**Exercise requirements**
Retype the entries below exactly as they stand, line for line.

**Dataset content**
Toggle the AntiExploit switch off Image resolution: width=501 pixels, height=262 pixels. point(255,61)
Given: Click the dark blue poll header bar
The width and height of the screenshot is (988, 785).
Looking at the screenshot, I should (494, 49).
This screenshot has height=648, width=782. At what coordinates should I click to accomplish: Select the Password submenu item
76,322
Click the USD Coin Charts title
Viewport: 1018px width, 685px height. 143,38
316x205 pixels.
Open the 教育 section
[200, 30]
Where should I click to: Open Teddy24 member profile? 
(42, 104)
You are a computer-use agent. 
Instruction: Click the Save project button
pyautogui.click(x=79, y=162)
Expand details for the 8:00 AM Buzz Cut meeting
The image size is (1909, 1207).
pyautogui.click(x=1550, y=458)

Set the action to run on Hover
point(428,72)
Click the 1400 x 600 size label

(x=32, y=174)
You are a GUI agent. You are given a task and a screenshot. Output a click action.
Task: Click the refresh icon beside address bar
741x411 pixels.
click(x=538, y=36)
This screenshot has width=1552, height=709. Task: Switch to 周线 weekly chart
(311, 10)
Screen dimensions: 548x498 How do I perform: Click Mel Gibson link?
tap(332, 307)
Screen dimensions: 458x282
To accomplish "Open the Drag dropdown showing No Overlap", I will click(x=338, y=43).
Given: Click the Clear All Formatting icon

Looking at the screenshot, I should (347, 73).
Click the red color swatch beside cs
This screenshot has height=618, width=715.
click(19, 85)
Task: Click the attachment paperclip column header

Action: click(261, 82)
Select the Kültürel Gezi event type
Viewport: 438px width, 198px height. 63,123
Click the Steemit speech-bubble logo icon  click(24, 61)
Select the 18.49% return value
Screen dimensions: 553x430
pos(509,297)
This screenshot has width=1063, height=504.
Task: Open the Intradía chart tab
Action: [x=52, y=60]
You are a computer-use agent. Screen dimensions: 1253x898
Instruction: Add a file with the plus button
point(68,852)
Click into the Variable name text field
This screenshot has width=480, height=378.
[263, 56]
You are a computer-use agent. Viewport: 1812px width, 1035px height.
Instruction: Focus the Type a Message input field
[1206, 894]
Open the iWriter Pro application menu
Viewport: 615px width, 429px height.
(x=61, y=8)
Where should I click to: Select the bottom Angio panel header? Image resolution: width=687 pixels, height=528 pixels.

**Exercise response**
Toggle the AntiExploit switch off Image resolution: width=501 pixels, height=262 pixels. point(255,61)
Given: Click the dark blue poll header bar
The width and height of the screenshot is (988, 785).
Looking at the screenshot, I should (494, 49).
This screenshot has height=648, width=782. At what coordinates should I click to accomplish: Select the Password submenu item
76,322
Click the USD Coin Charts title
Viewport: 1018px width, 685px height. 143,38
316x205 pixels.
Open the 教育 section
[200, 30]
Where should I click to: Open Teddy24 member profile? 
(42, 104)
You are a computer-use agent. 
Instruction: Click the Save project button
pyautogui.click(x=79, y=162)
Expand details for the 8:00 AM Buzz Cut meeting
The image size is (1909, 1207).
pyautogui.click(x=1550, y=458)

Set the action to run on Hover
point(428,72)
Click the 1400 x 600 size label

(x=32, y=174)
You are a GUI agent. You are given a task and a screenshot. Output a click action.
Task: Click the refresh icon beside address bar
741x411 pixels.
click(x=538, y=36)
This screenshot has width=1552, height=709. Task: Switch to 周线 weekly chart
(311, 10)
Screen dimensions: 548x498 How do I perform: Click Mel Gibson link?
tap(332, 307)
Screen dimensions: 458x282
To accomplish "Open the Drag dropdown showing No Overlap", I will click(x=338, y=43).
Given: Click the Clear All Formatting icon

Looking at the screenshot, I should (347, 73).
Click the red color swatch beside cs
This screenshot has height=618, width=715.
click(19, 85)
Task: Click the attachment paperclip column header

Action: click(261, 82)
Select the Kültürel Gezi event type
Viewport: 438px width, 198px height. 63,123
Click the Steemit speech-bubble logo icon  click(24, 61)
Select the 18.49% return value
Screen dimensions: 553x430
pos(509,297)
This screenshot has width=1063, height=504.
Task: Open the Intradía chart tab
Action: [x=52, y=60]
You are a computer-use agent. Screen dimensions: 1253x898
Instruction: Add a file with the plus button
point(68,852)
Click into the Variable name text field
This screenshot has width=480, height=378.
[263, 56]
You are a computer-use agent. Viewport: 1812px width, 1035px height.
Instruction: Focus the Type a Message input field
[1206, 894]
Open the iWriter Pro application menu
Viewport: 615px width, 429px height.
(x=61, y=8)
Where should I click to: Select the bottom Angio panel header? Image resolution: width=687 pixels, height=528 pixels.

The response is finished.